WhatsApp dilaporkan tengah mengembangkan fitur baru yang sangat berguna bagi pengguna sibuk, yakni kemampuan untuk meringkas pesan-pesan yang belum terbaca. Bocoran update WhatsApp 2026 ini pertama kali muncul pada versi beta 2.26.12.10 untuk perangkat Android.
Fitur ringkasan pesan WhatsApp ini mengandalkan teknologi ‘Pemrosesan Pribadi’ yang dikembangkan secara khusus oleh kecerdasan buatan (AI) Meta.
Teknologi ini terancang untuk menjaga privasi tingkat tinggi, sehingga isi pesan asli maupun hasil ringkasannya tetap terenkripsi dan tidak bebas akses oleh siapa pun, termasuk pihak WhatsApp sendiri.
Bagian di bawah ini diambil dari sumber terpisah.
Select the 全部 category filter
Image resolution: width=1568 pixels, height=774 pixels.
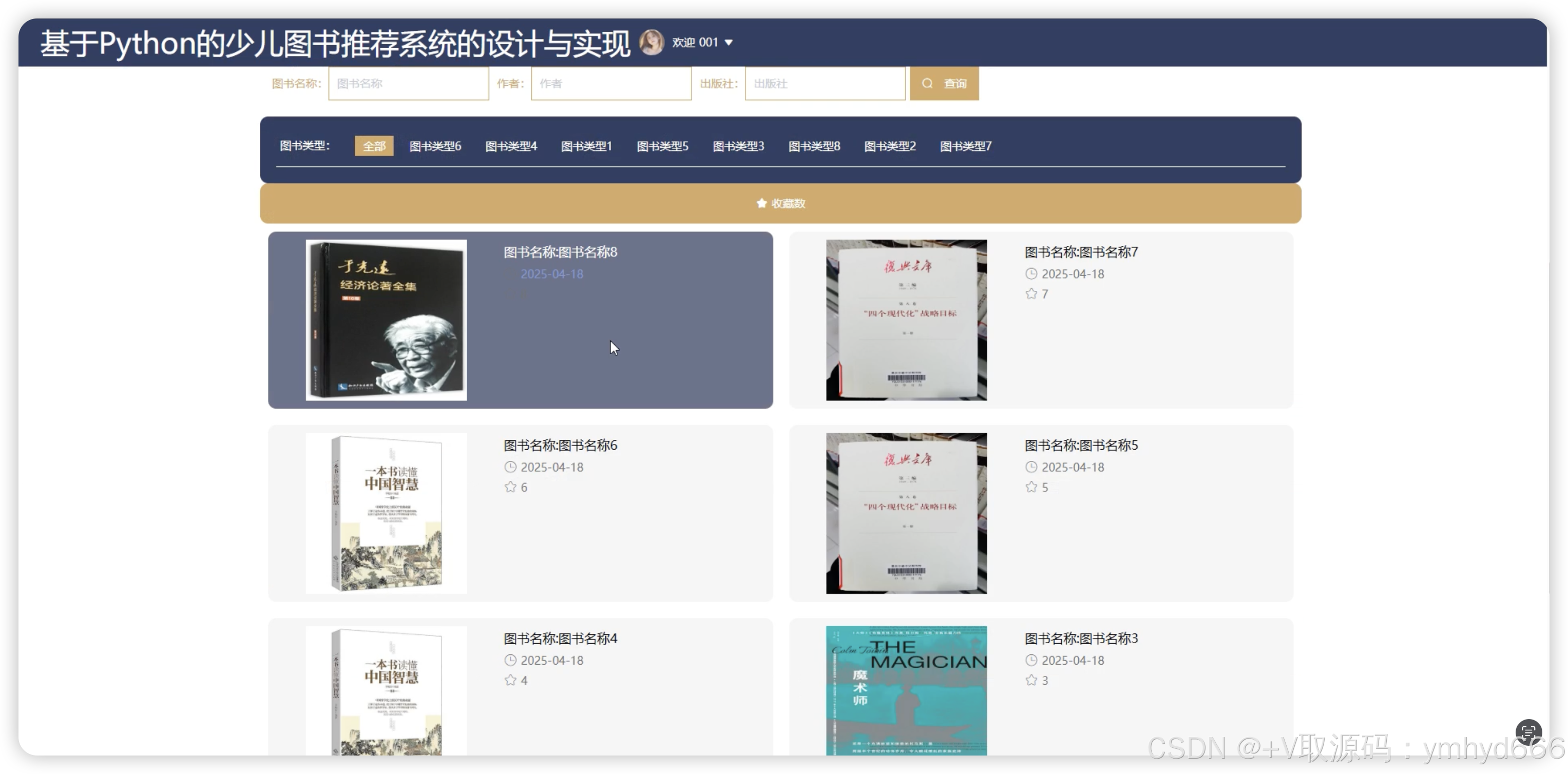374,146
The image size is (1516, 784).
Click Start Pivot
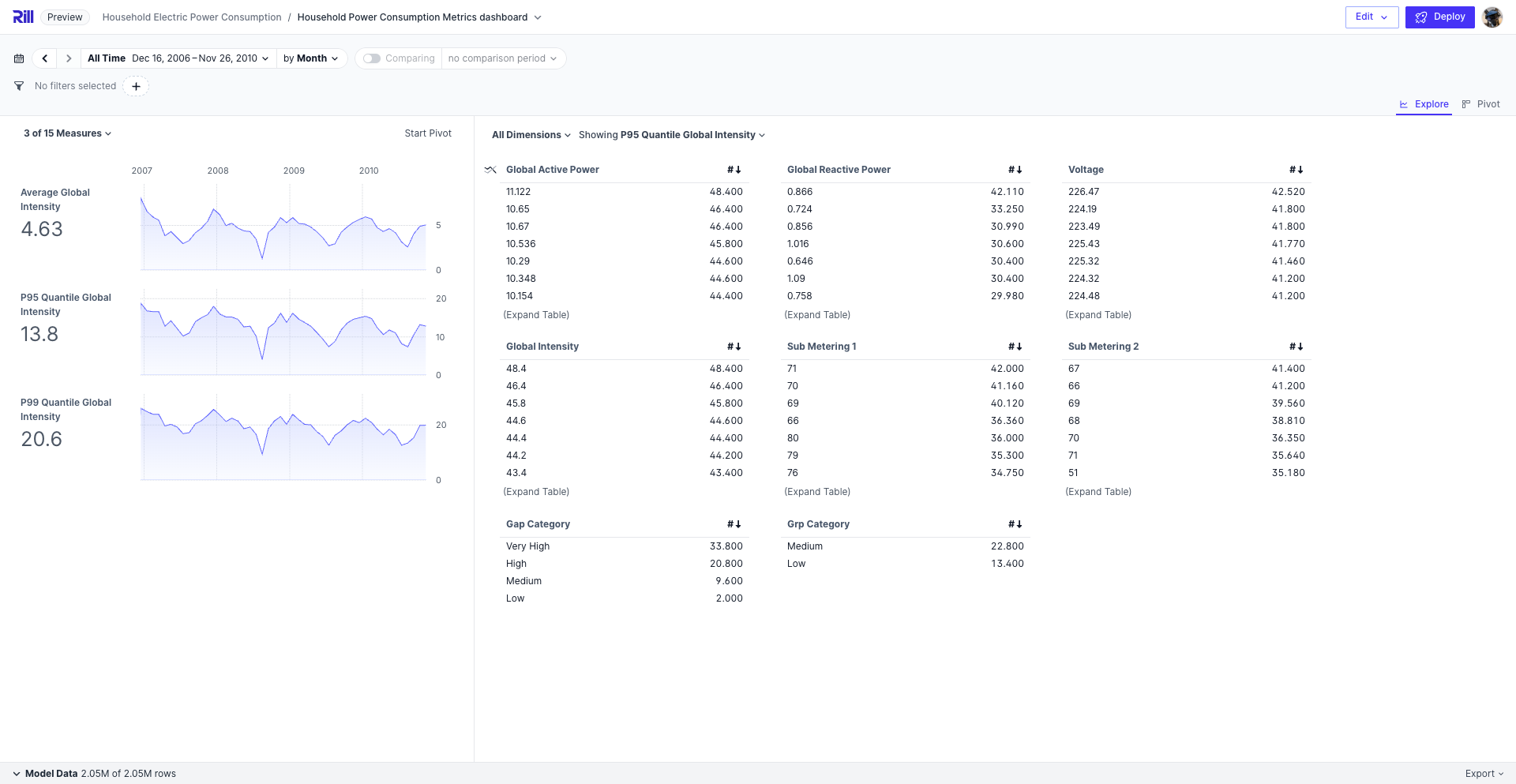tap(428, 133)
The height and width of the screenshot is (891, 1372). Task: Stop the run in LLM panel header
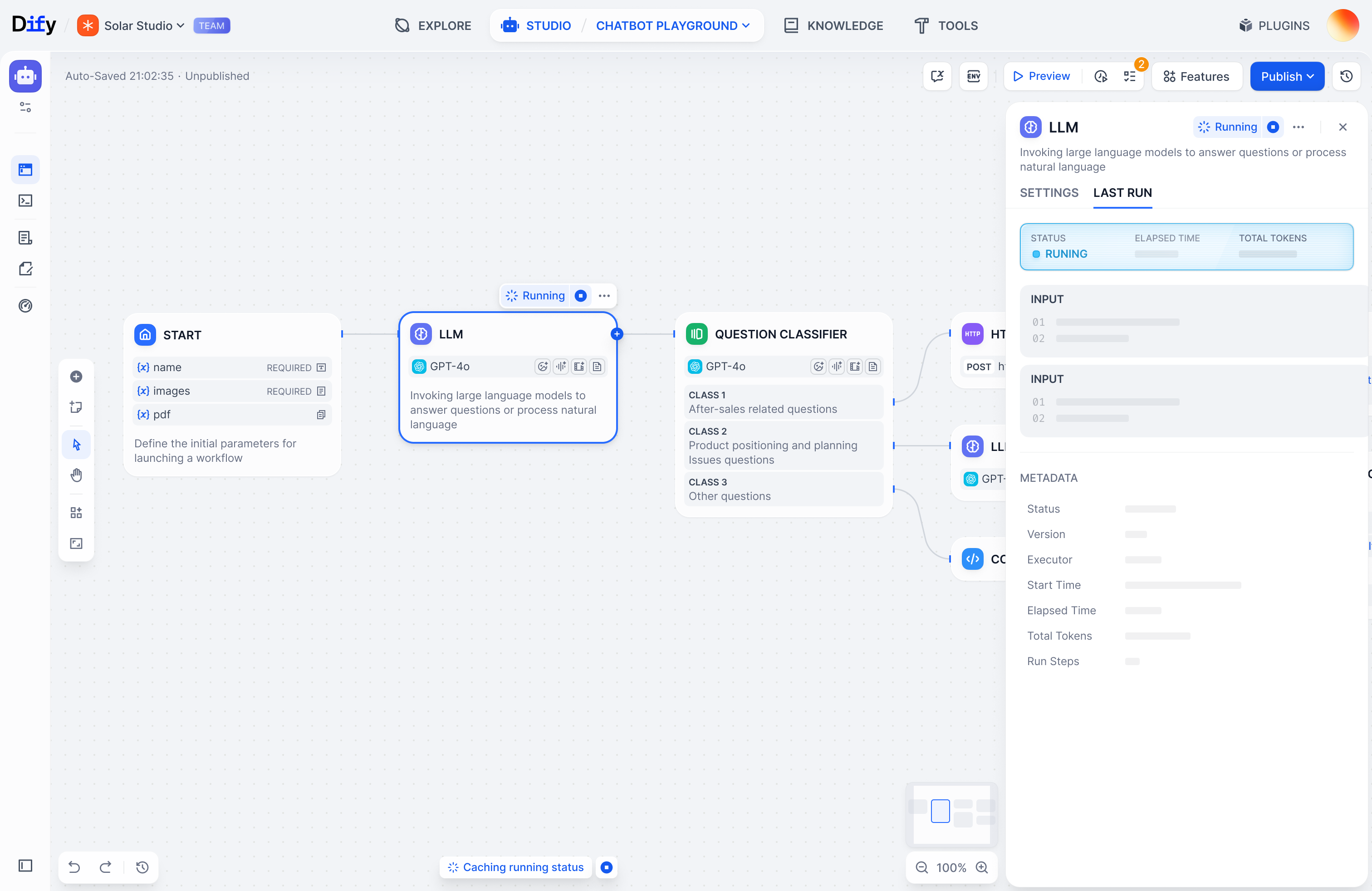coord(1273,127)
Keamanan yang Sudah Teruji

Kehebatan arsitektur komputasi pada fitur baru WhatsApp ini tidak main-main. Standar privasinya telah melewati audit secara independen oleh pakar keamanan dari NCC Group dan Trail of Bits.
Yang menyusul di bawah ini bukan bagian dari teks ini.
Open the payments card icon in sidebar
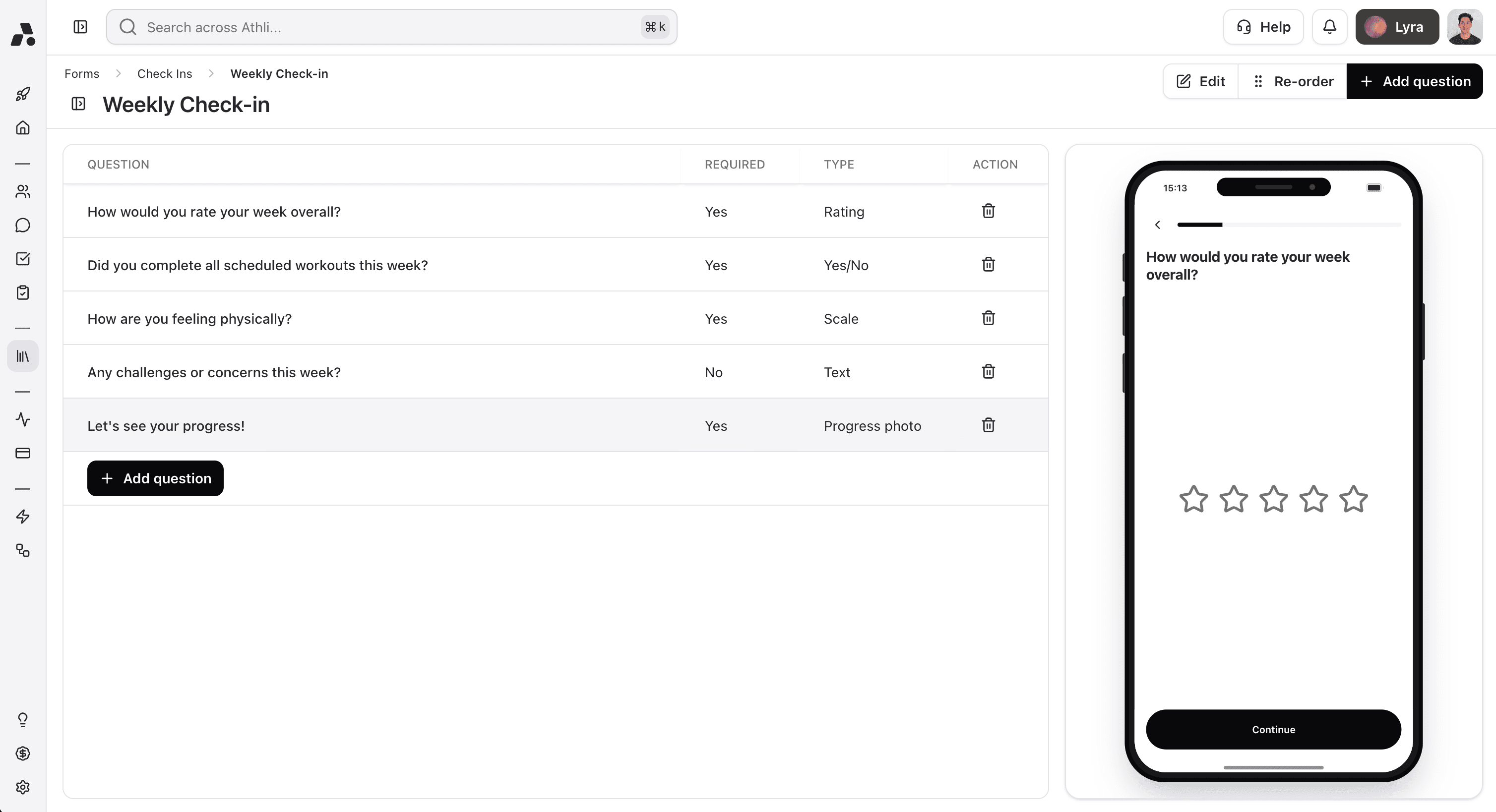The image size is (1496, 812). tap(23, 453)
Hasil audit mengonfirmasi bahwa protokol keamanan yang digunakan sudah memenuhi standar global, memastikan data pengguna tetap aman saat diproses oleh sistem AI.
Nantinya, saat fitur ini tersedia secara luas, pengguna akan menemukan opsi untuk membuat ringkasan pesan WhatsApp saat membuka filter khusus untuk obrolan yang belum terbaca. Cukup dengan sekali ketuk, sistem akan mengambil pesan-pesan terbaru dan merangkum inti pembicaraan secara instan.
Bersifat Opsional dan Masih Tahap Uji Coba
Penting untuk dicatat bahwa fitur berbasis kecerdasan buatan (AI) Meta ini bersifat opsional. Artinya, fitur ini tidak akan aktif secara otomatis. Pengguna yang ingin mencoba kecanggihan update WhatsApp 2026 ini harus memberikan izin secara manual melalui menu pengaturan aplikasi.
Saat ini, WhatsApp masih terus menyempurnakan mekanisme pemrosesan agar hasil ringkasan dari berbagai obrolan tetap akurat dan relevan. Belum ada informasi resmi mengenai tanggal rilis publik atau negara mana saja yang akan mendapatkan akses awal untuk pengujian fitur revolusioner ini.